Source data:
══════════════════════════════

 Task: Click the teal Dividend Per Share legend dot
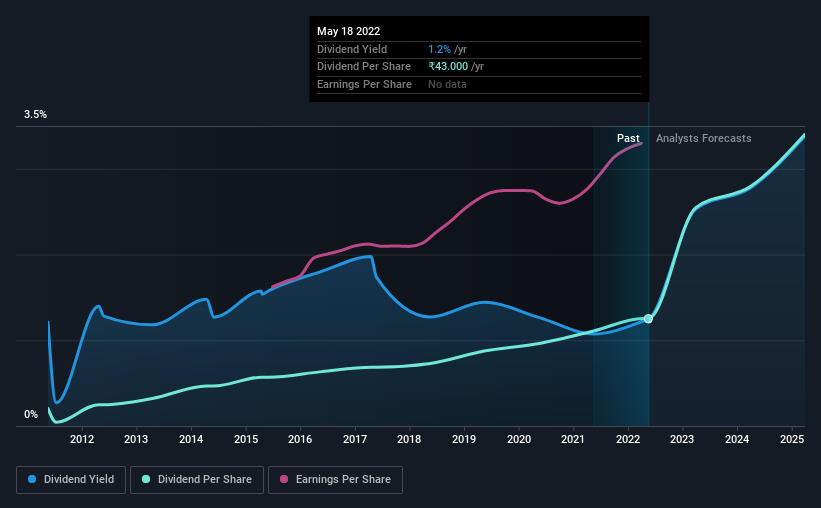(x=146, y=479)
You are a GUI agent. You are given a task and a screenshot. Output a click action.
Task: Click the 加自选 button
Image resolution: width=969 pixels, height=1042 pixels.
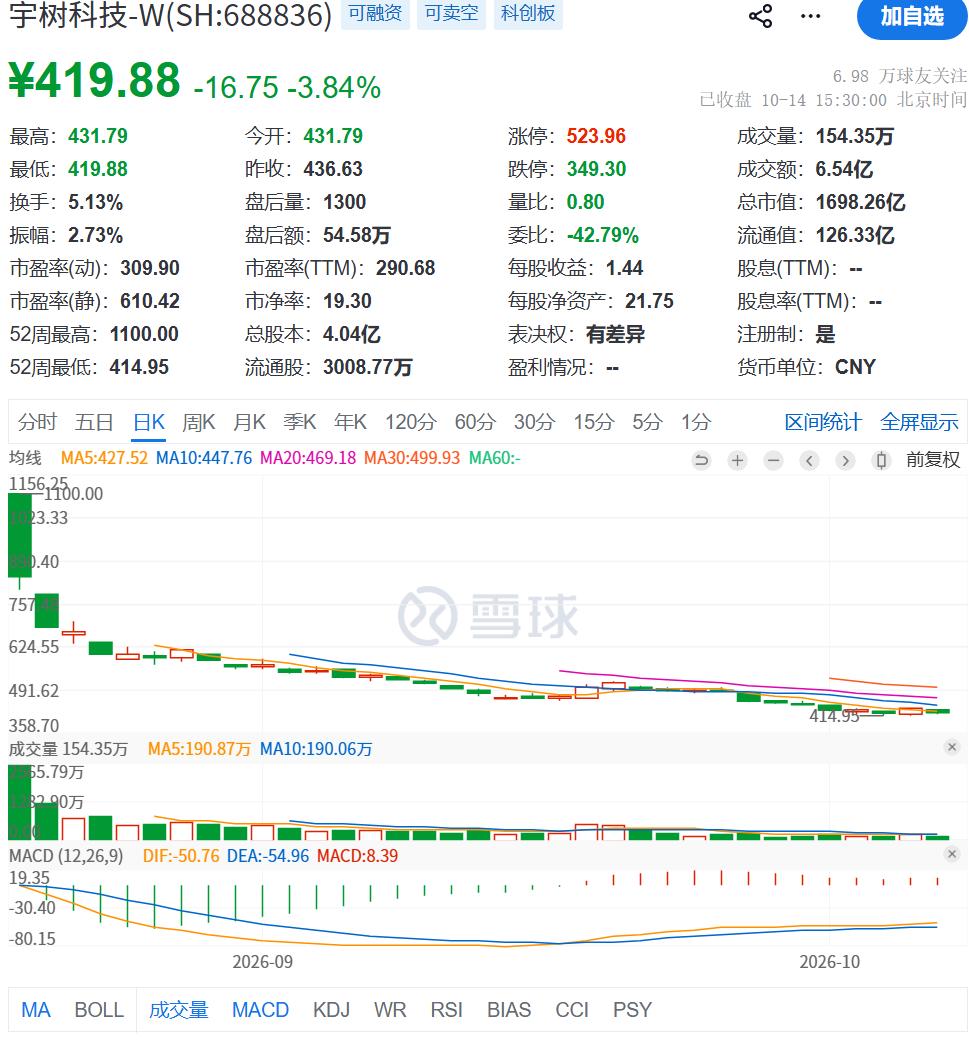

══════════════════════════════

§ **EXERCISE INSTRUCTIONS**: Print every entry above again without changing a word, and omit the pictures.

§ **ANSWER BOX**:
 Task: Click the teal Dividend Per Share legend dot
(x=146, y=479)
You are a GUI agent. You are given a task and a screenshot. Output a click action.
Task: Click the 加自选 button
Image resolution: width=969 pixels, height=1042 pixels.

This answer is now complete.